[Try it]: Filter the entries, keeping every line with the word "button".

[Data excerpts]:
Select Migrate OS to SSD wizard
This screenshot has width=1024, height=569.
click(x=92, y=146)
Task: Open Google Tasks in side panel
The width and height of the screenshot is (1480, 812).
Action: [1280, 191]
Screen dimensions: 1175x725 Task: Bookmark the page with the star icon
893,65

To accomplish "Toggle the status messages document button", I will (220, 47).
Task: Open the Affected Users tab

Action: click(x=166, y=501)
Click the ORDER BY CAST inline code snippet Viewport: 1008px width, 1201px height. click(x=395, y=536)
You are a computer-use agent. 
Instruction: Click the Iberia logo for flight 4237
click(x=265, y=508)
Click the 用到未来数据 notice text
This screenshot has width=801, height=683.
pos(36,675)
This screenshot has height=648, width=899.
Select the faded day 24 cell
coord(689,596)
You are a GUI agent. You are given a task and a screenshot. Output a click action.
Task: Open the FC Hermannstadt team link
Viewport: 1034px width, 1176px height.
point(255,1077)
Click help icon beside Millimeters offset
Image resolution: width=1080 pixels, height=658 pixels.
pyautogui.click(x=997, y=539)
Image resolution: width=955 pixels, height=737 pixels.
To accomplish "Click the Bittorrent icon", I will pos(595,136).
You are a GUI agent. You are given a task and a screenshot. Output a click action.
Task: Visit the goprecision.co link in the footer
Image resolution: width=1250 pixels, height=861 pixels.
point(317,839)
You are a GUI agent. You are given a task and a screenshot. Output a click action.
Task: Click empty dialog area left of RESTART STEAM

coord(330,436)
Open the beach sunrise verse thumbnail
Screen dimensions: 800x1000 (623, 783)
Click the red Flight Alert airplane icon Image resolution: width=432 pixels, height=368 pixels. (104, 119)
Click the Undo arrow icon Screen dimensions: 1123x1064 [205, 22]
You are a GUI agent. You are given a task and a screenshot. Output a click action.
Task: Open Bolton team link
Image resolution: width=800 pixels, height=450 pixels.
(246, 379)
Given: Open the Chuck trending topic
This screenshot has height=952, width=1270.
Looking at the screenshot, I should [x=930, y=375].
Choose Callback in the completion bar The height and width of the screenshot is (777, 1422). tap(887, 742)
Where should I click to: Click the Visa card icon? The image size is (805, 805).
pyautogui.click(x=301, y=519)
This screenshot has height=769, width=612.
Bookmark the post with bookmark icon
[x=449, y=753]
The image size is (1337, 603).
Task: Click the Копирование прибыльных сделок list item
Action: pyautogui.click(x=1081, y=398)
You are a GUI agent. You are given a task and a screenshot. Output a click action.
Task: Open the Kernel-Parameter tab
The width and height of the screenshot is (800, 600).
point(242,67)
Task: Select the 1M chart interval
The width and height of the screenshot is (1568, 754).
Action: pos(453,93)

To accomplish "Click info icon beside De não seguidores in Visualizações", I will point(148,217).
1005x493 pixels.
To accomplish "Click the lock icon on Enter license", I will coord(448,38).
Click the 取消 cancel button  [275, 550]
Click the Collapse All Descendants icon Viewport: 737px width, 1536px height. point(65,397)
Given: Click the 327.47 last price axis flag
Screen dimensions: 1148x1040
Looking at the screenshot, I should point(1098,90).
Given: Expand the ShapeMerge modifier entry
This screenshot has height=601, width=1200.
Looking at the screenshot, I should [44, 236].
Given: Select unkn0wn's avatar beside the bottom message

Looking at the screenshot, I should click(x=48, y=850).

[Response]:
To accomplish "Toggle the status messages document button", I will (220, 47).
Click the 取消 cancel button  [275, 550]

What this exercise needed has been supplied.